● TASK
Return each line of the data below unchanged, please.

● EXTRACTED RECORDS
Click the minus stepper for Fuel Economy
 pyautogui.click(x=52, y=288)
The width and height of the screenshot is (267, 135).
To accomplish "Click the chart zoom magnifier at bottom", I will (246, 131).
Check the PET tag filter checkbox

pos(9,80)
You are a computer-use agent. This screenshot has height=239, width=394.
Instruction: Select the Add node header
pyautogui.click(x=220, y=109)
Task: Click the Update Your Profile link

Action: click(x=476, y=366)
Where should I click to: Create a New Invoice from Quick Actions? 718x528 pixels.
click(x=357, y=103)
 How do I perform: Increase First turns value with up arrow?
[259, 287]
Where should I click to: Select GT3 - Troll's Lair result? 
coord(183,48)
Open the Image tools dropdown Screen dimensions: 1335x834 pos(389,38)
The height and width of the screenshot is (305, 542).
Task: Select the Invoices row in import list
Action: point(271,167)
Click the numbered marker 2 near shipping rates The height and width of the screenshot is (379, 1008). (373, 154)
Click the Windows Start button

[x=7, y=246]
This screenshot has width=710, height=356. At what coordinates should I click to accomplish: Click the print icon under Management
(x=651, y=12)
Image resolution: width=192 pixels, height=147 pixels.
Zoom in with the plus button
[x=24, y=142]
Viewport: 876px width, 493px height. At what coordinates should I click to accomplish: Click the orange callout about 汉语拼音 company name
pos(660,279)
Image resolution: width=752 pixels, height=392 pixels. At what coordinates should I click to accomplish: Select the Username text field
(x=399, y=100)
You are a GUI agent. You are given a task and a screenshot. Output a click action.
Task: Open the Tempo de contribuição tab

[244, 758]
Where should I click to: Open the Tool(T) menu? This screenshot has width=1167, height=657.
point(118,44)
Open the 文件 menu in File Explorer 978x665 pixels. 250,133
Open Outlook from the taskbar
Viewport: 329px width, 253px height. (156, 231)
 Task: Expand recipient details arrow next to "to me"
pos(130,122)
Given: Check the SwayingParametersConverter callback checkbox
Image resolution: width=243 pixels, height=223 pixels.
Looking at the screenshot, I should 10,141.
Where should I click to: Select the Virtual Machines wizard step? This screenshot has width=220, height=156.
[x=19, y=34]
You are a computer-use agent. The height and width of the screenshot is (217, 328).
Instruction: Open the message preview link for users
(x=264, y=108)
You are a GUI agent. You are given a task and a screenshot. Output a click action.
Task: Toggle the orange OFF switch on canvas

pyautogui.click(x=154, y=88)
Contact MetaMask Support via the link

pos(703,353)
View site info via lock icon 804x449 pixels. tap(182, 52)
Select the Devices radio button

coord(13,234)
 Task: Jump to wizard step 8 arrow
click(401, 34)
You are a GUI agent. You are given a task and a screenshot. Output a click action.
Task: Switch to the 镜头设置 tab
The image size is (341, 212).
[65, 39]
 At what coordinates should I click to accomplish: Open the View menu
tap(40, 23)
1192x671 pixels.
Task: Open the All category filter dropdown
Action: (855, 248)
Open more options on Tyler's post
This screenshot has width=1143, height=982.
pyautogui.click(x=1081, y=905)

● YOUR SOLUTION
Click the minus stepper for Fuel Economy
 pyautogui.click(x=52, y=288)
The width and height of the screenshot is (267, 135).
To accomplish "Click the chart zoom magnifier at bottom", I will (246, 131).
Check the PET tag filter checkbox

pos(9,80)
You are a computer-use agent. This screenshot has height=239, width=394.
Instruction: Select the Add node header
pyautogui.click(x=220, y=109)
Task: Click the Update Your Profile link

Action: click(x=476, y=366)
Where should I click to: Create a New Invoice from Quick Actions? 718x528 pixels.
click(x=357, y=103)
 How do I perform: Increase First turns value with up arrow?
[259, 287]
Where should I click to: Select GT3 - Troll's Lair result? 
coord(183,48)
Open the Image tools dropdown Screen dimensions: 1335x834 pos(389,38)
The height and width of the screenshot is (305, 542).
Task: Select the Invoices row in import list
Action: point(271,167)
Click the numbered marker 2 near shipping rates The height and width of the screenshot is (379, 1008). (373, 154)
Click the Windows Start button

[x=7, y=246]
This screenshot has width=710, height=356. At what coordinates should I click to accomplish: Click the print icon under Management
(x=651, y=12)
Image resolution: width=192 pixels, height=147 pixels.
Zoom in with the plus button
[x=24, y=142]
Viewport: 876px width, 493px height. At what coordinates should I click to accomplish: Click the orange callout about 汉语拼音 company name
pos(660,279)
Image resolution: width=752 pixels, height=392 pixels. At what coordinates should I click to accomplish: Select the Username text field
(x=399, y=100)
You are a GUI agent. You are given a task and a screenshot. Output a click action.
Task: Open the Tempo de contribuição tab

[244, 758]
Where should I click to: Open the Tool(T) menu? This screenshot has width=1167, height=657.
point(118,44)
Open the 文件 menu in File Explorer 978x665 pixels. 250,133
Open Outlook from the taskbar
Viewport: 329px width, 253px height. (156, 231)
 Task: Expand recipient details arrow next to "to me"
pos(130,122)
Given: Check the SwayingParametersConverter callback checkbox
Image resolution: width=243 pixels, height=223 pixels.
Looking at the screenshot, I should 10,141.
Where should I click to: Select the Virtual Machines wizard step? This screenshot has width=220, height=156.
[x=19, y=34]
You are a computer-use agent. The height and width of the screenshot is (217, 328).
Instruction: Open the message preview link for users
(x=264, y=108)
You are a GUI agent. You are given a task and a screenshot. Output a click action.
Task: Toggle the orange OFF switch on canvas

pyautogui.click(x=154, y=88)
Contact MetaMask Support via the link

pos(703,353)
View site info via lock icon 804x449 pixels. tap(182, 52)
Select the Devices radio button

coord(13,234)
 Task: Jump to wizard step 8 arrow
click(401, 34)
You are a GUI agent. You are given a task and a screenshot. Output a click action.
Task: Switch to the 镜头设置 tab
The image size is (341, 212).
[65, 39]
 At what coordinates should I click to accomplish: Open the View menu
tap(40, 23)
1192x671 pixels.
Task: Open the All category filter dropdown
Action: (855, 248)
Open more options on Tyler's post
This screenshot has width=1143, height=982.
pyautogui.click(x=1081, y=905)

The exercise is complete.